The ethos of those quotes appears to steer Ball.
Sports media either is being duped or complicit in the foolery as he hawks a shoe brand, promotes his athletic sons and personally thrives off the attention.
To a degree, the only difference between Ball and any other overbearing parent of an athlete is a megaphone.
Every time Ball sees a microphone or a TV camera, he’s inspired to improvise a new one-man show with wild antics and outlandish statements sure to top his last performance.
When he demanded a female referee be removed from a game in Las Vegas last week — to which sponsor Adidas foolishly complied — he was operating as much in showmanship as sexism. (That doesn’t make the sexism any less inexcusable.)
When he was on Fox Sports 1’s “The Herd,” he told co-host Kristine Leahy to “stay in your lane.” I may have said worse to her. She had spent a previous segment charging that his children — who have appeared polite in every interview I’ve seen — are “terrified” of him and being forced to play basketball.
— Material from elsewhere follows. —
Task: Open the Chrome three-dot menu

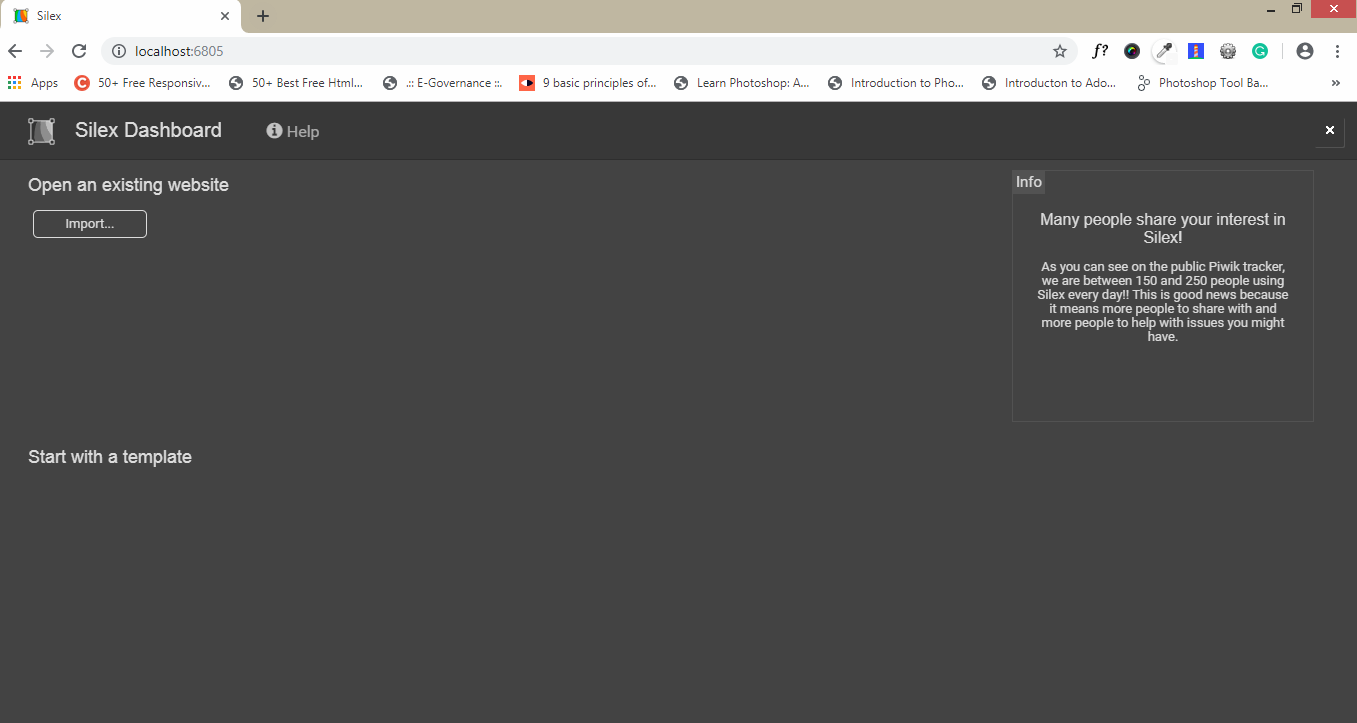Action: [x=1337, y=51]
Since that exchange, the show’s hosts and other media have devoted hours to his response, ridiculously claiming he threatened her. He has a pattern of being belittling and sexist to women, but the show — which is centered on controversy over substance — was disingenuous about the exchange.
They had an outrageous character on their show to be outrageous. When he behaved as anyone would have expected, the show’s hosts reacted with shock and scorn. Really?
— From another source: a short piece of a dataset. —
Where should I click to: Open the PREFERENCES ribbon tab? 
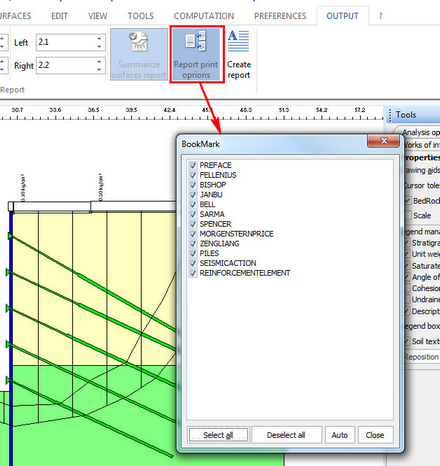tap(280, 16)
Jay Bilas, one of the most intelligent basketball analysts on ESPN, wrote a thoughtful piece on Ball, condemning his antics as unworthy of coverage. But will his network listen? I doubt it.
It’s a modern media recipe that should stop. On political cable shows with unqualified talking — make that “screaming” — heads. In blogs yearning for clicks. On sports radio and TV networks looking for rating boosts.
This column certainly could be considered hypocritical, adding to a towering stack of headlines about a shameless promoter. If he’s at an event I cover, I admittedly will have a dilemma about how to approach my story.
When Ball has a referee ejected from a game, it’s certainly newsworthy. When he launches a shoe brand, it deserves coverage. An occasional comment on his sons’ abilities is appropriate.
He can be newsworthy. Just don’t create him as the news.
Every so often, consider passing on Ball.